Reforma da Previdência: ‘mercado financeiro transforma o país no paraíso do rentismo’

Apesar das mudanças promovidas pela Câmara e Senado no texto original apresentado pelo governo Bolsonaro na chamada “reforma da Previdência, a proposta ainda é “muito lesiva” para os trabalhadores em geral, segundo a economista e coordenadora da Auditoria Cidadã da Dívida Pública, Maria Lucia Fattorelli. Em vez de tirar cerca de R$ 1 trilhão dos mais pobres – manobra que o governo chama de “economia”–, transferindo esses recurso para o mercado financeiro, bastaria instituir a cobrança de impostos sobre grandes fortunas e também sobre a distribuição de lucros das empresas.

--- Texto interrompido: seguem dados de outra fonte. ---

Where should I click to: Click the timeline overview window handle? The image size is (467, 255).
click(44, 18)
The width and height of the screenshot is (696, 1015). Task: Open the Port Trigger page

“Se precisamos de R$ 1 trilhão a mais no Orçamento, porque não cobramos tributos, como imposto sobre as grandes fortunas e acabamos com a isenção (tributária) abusiva e absurda da distribuição de lucros? Só essas duas propostas gerariam em dez anos receitas de R$ 1,25 trilhão, ou seja, R$ 250 milhões a mais que esse projeto de destruição da Previdência, que se cobraria dos ricos, e não dos pobres”, questiona ela, em entrevista ao jornalista Glauco Faria, para o Jornal Brasil Atual desta sexta-feira (6).